Duke of Qi
- Reign: 547–490 BC
- Predecessor: Duke Zhuang II
- Successor: Lü Tu
- Died: 490 BC
- Spouse: Yan Ji (燕姬)
- Issue: Duke Dao Lü Tu

Names
- Ancestral name: Jiāng (姜) Clan name: Lǚ (呂) Given name: Chǔjiù (杵臼)

Posthumous name
- Duke Jing (景公)
- House: Jiang
- Dynasty: Jiang Qi
- Father: Duke Ling
- Mother: Mu Meng Ji (穆孟姬)

= Duke Jing of Qi =

Ruler of the Chinese state of Qi from 547 to 490 BC

Duke Jing of Qi (齊景公 (Qí Jǐng Gōng)), personal name Lü Chujiu, was ruler of the Qi state from 547 BC to 490 BC. After years of unrest as two powerful ministers, Cui Zhu (崔杼) and Qing Feng (慶封), sought to control the Qi state, Duke Jing appointed Yan Ying as his prime minister, and Qi entered a period of relative peace and prosperity.

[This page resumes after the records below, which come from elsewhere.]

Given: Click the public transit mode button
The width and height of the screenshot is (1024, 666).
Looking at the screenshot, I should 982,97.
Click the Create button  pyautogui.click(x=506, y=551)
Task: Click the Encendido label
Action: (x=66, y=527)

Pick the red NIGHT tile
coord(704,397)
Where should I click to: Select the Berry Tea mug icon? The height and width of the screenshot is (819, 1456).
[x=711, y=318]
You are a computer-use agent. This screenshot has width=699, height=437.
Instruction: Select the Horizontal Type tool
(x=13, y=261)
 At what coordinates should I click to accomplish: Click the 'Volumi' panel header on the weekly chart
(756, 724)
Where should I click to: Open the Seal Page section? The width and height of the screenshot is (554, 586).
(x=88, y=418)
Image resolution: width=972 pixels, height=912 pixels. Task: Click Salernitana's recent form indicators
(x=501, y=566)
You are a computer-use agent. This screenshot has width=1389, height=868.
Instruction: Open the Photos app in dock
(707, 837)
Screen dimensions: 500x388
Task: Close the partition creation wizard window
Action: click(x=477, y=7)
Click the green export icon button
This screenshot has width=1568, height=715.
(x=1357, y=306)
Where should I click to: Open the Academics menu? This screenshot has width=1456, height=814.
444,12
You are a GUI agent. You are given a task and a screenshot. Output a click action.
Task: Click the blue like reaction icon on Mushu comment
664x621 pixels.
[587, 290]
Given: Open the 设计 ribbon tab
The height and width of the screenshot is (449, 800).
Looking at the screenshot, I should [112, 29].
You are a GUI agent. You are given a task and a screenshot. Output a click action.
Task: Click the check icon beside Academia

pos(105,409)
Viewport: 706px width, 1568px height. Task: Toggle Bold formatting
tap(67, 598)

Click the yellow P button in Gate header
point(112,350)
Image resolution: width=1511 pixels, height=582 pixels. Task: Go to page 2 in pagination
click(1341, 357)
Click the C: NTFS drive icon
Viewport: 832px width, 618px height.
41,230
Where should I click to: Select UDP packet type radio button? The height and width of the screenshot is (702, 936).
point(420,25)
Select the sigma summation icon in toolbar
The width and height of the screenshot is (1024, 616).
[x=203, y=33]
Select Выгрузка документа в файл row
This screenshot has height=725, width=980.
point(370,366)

==Accession to the throne==
Duke Jing was born to a concubine of Duke Ling of Qi. His mother was a daughter of Shusun Xuanbo, head of one of the Three Huan clans that dominated the control of power in the neighbouring State of Lu. When his father died in 554 BC, his older half-brother Duke Zhuang succeeded Duke Ling and killed Crown Prince Ya with the support of the powerful minister Cui Zhu (崔杼). However, Duke Zhuang had an adulterous relationship with Cui's wife, and was killed by Cui in 548 BC.

The day after killing Duke Zhuang, Cui Zhu installed Duke Jing on the throne. Cui and Qing Feng (慶封), another powerful nobleman, were Duke Jing's co-prime ministers and controlled the state.

==The Cui–Qing Unrest==
In 546 BC, the second year of Duke Jing's reign, the sons of Cui Zhu's two wives fought each other for the right to succeed their father as leader of the clan. The two sons of Cui's deceased first wife killed the son of Cui's second wife, Tang Jiang, from her previous marriage. Cui sought help from Qing Feng, who took the opportunity to kill Cui's sons and exterminate the Cui clan. Cui Zhu and his wife both committed suicide. As a result, Qing Feng gained full control of Qi.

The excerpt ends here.